Collected data:
*** Begin section ***

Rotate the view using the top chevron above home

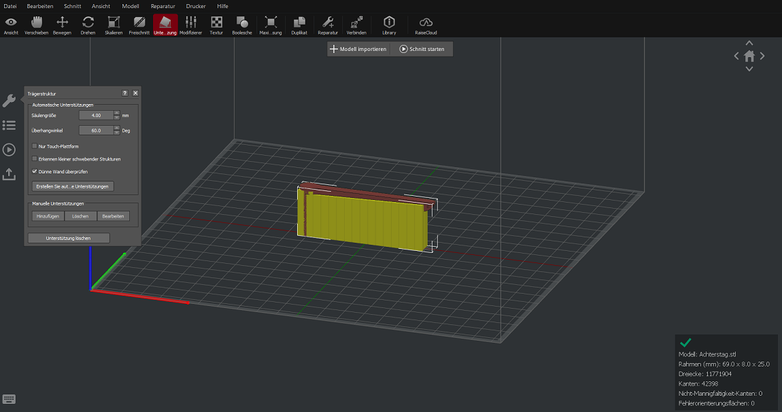749,43
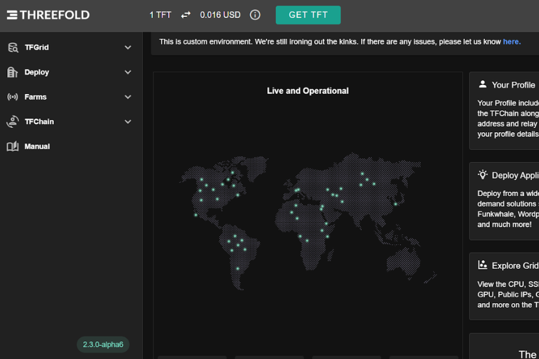Screen dimensions: 539x359
Task: Click the Deploy building icon in sidebar
Action: [13, 72]
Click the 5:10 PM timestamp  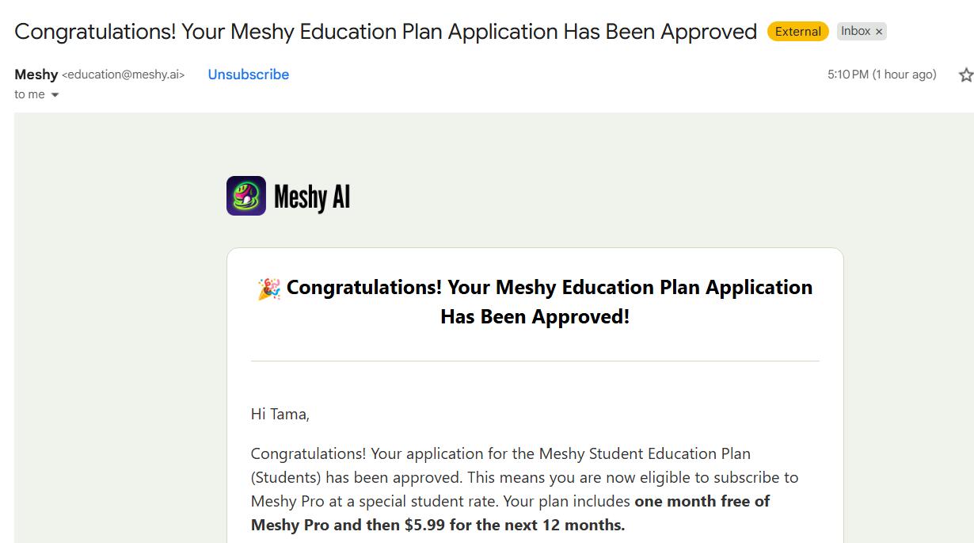coord(881,75)
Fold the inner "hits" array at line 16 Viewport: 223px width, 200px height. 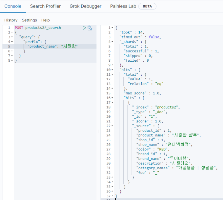coord(112,98)
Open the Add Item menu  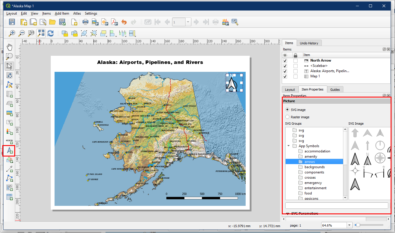[62, 13]
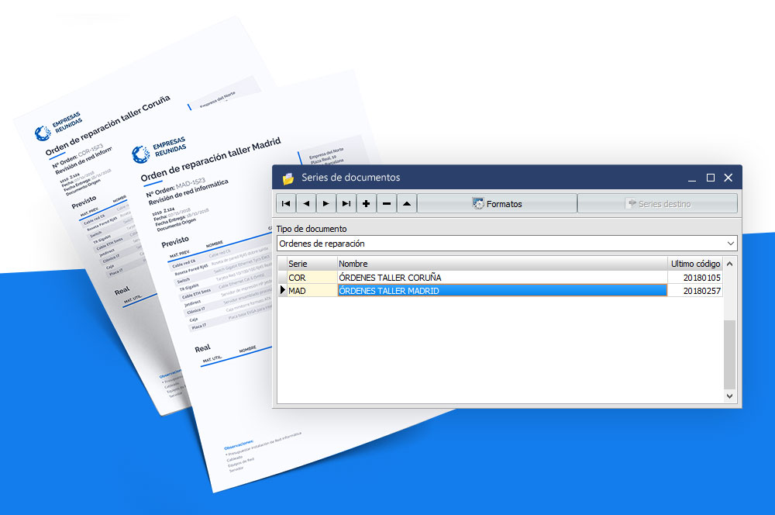Click the Ultimo código column header
775x515 pixels.
coord(695,264)
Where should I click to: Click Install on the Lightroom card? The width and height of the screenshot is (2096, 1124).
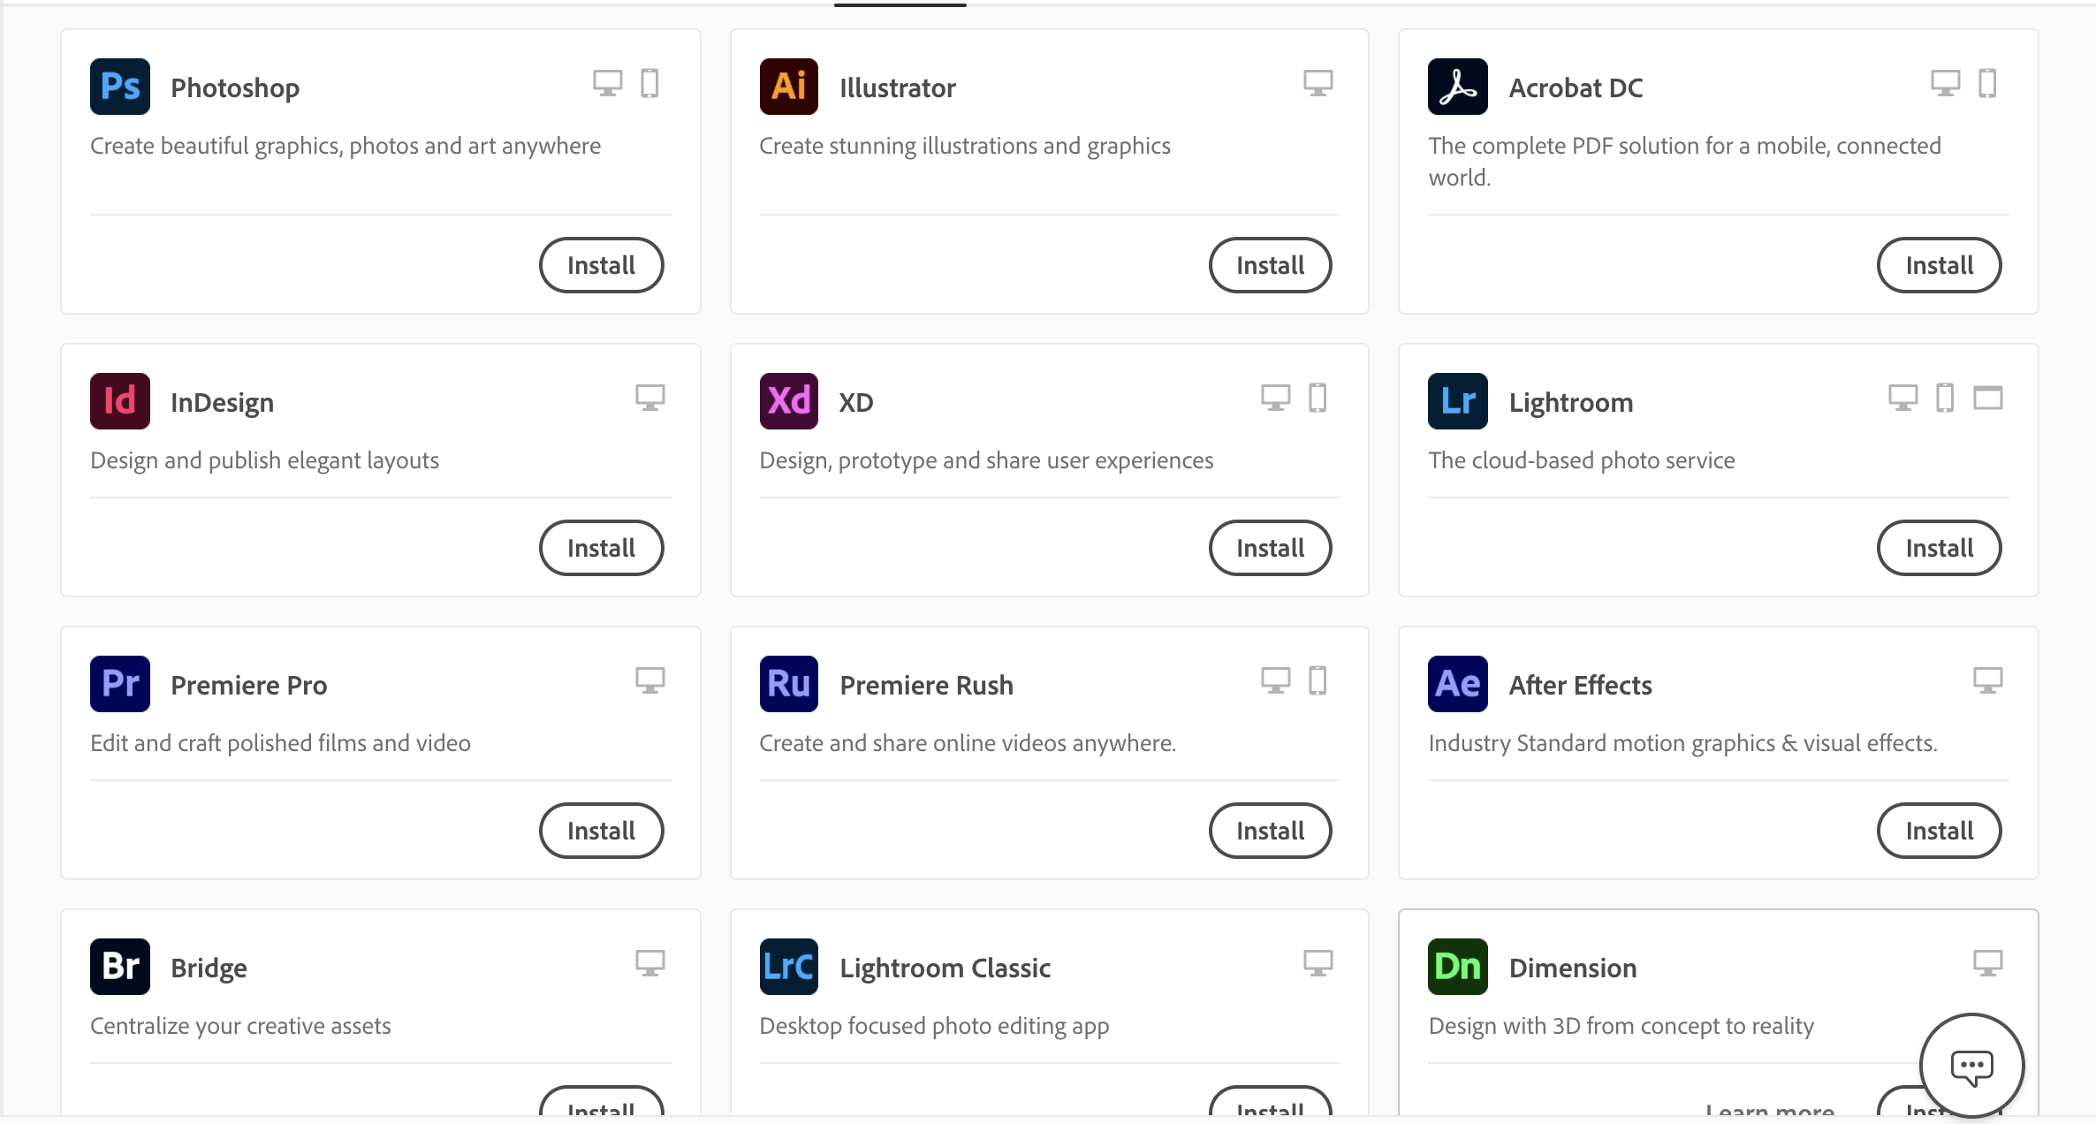coord(1939,548)
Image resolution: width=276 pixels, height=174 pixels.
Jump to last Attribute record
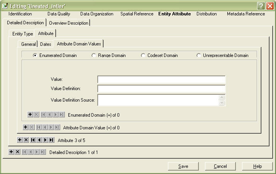[x=51, y=140]
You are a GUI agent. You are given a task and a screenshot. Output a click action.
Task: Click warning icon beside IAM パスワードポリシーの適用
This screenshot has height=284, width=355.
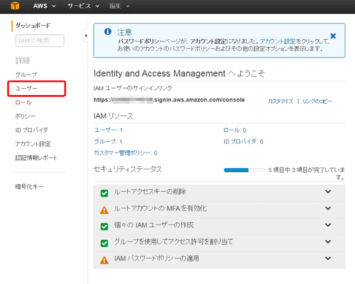[104, 260]
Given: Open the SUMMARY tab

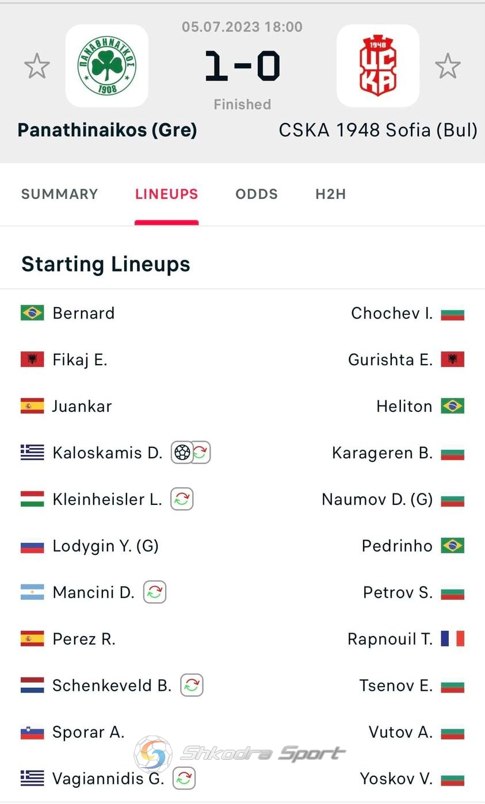Looking at the screenshot, I should click(x=60, y=194).
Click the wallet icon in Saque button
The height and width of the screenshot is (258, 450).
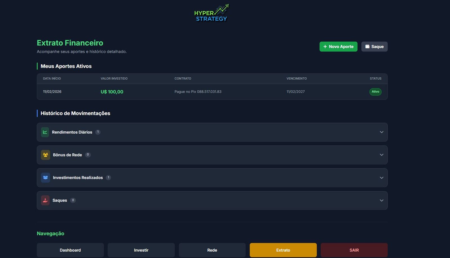[x=367, y=47]
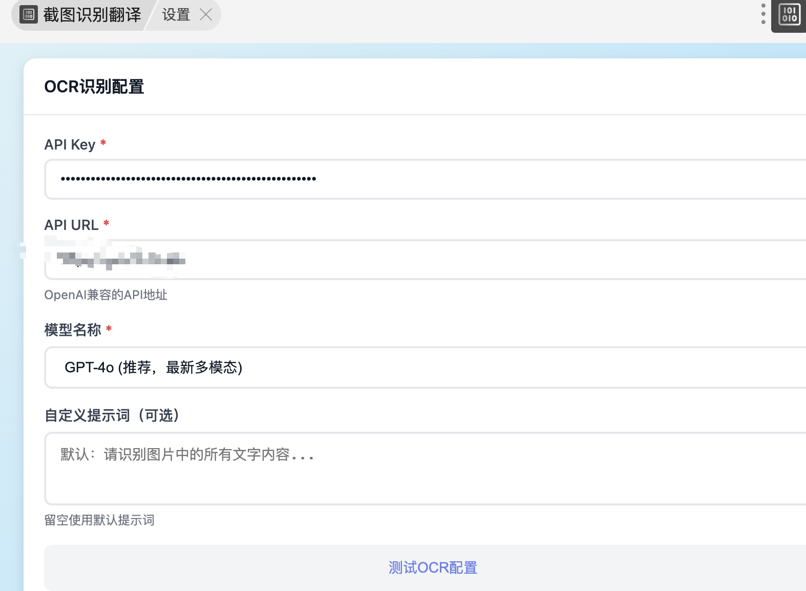Click the 留空使用默认提示词 hint text

tap(99, 520)
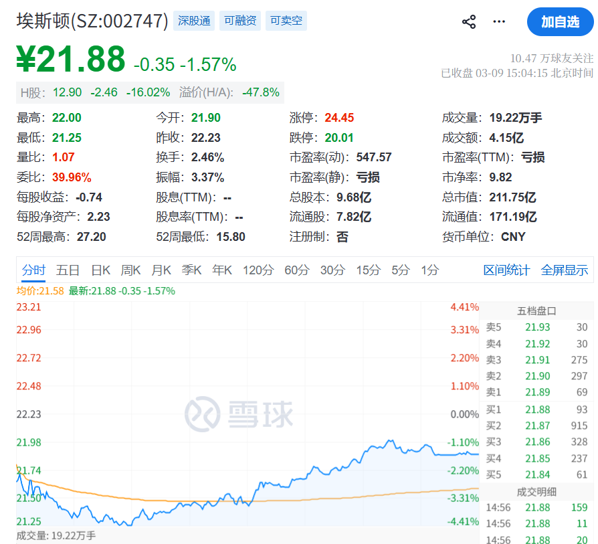Open the 日K chart tab

(101, 270)
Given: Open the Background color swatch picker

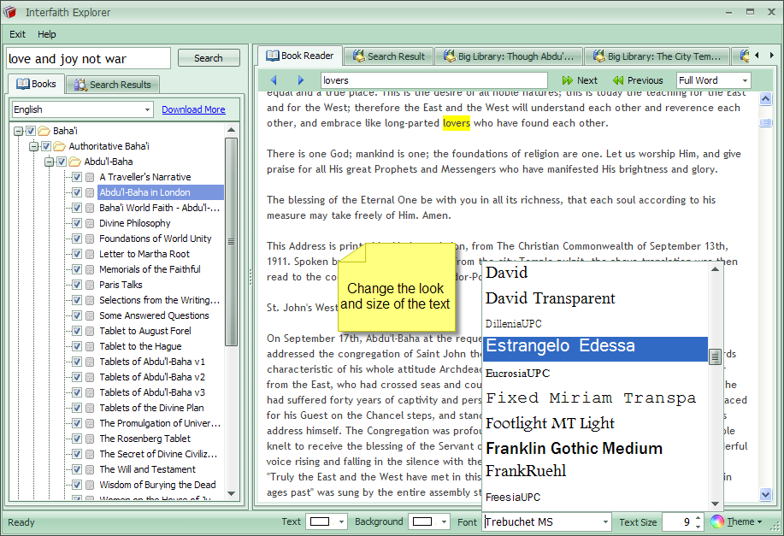Looking at the screenshot, I should pos(429,521).
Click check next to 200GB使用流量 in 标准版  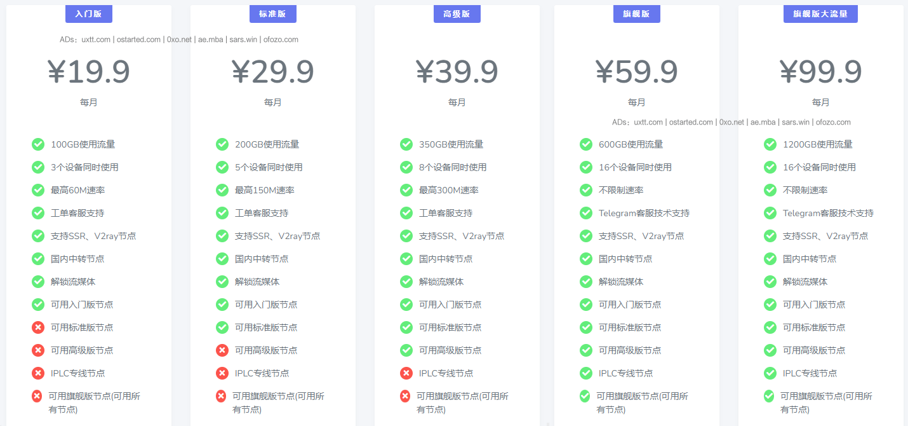pyautogui.click(x=222, y=144)
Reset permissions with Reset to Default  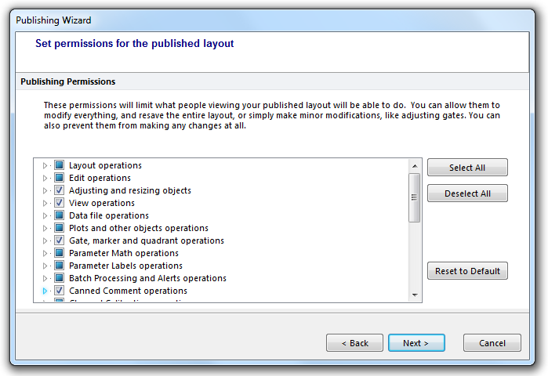click(467, 271)
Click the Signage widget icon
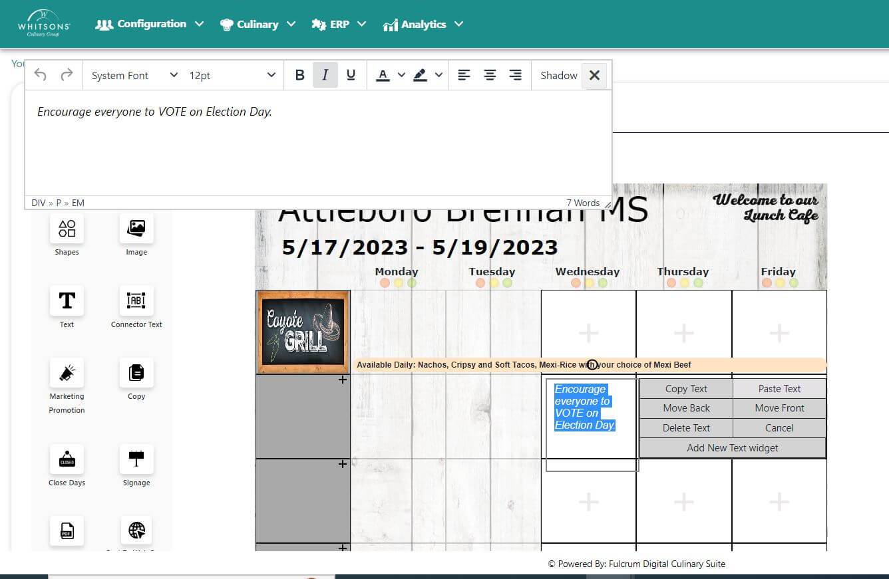Image resolution: width=889 pixels, height=579 pixels. click(x=136, y=460)
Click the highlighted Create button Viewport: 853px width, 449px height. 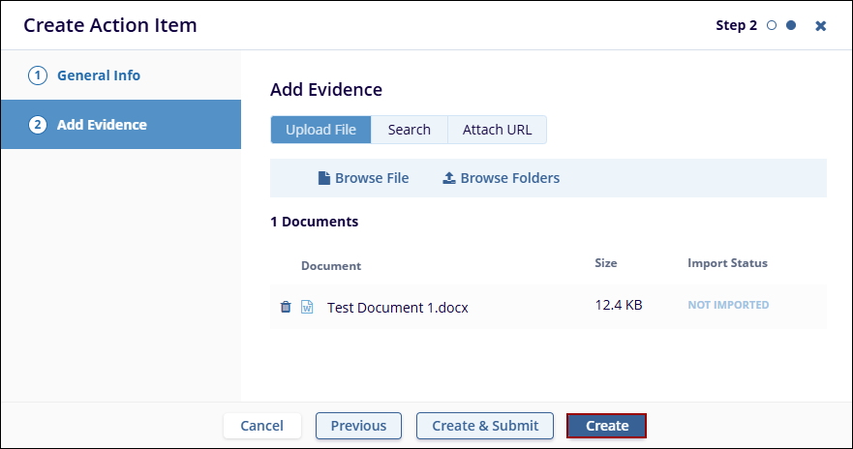[606, 426]
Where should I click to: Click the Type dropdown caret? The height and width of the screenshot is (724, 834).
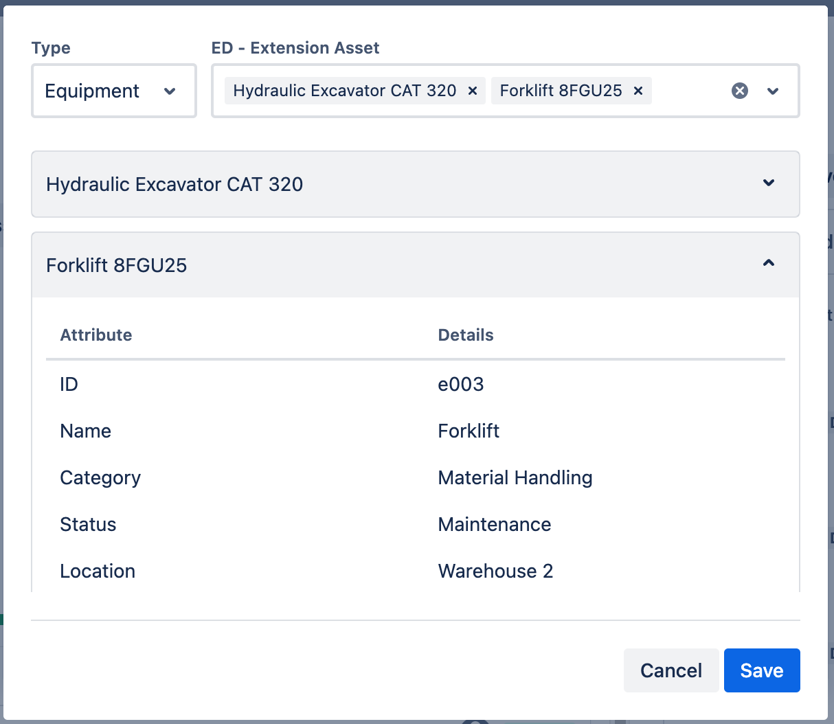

*** End section ***

*Work order*:
Reproduce the data above exactly, but only the lines from the one showing "Jump to last Attribute record" through the one showing "Click the wallet icon in Saque button", with both ends kept and the pictures left out.

*Answer to this exercise*:
Jump to last Attribute record
[x=51, y=140]
You are a GUI agent. You are given a task and a screenshot. Output a click action.
Task: Click warning icon beside IAM パスワードポリシーの適用
This screenshot has height=284, width=355.
[104, 260]
Given: Open the SUMMARY tab

Looking at the screenshot, I should click(x=60, y=194).
Click the wallet icon in Saque button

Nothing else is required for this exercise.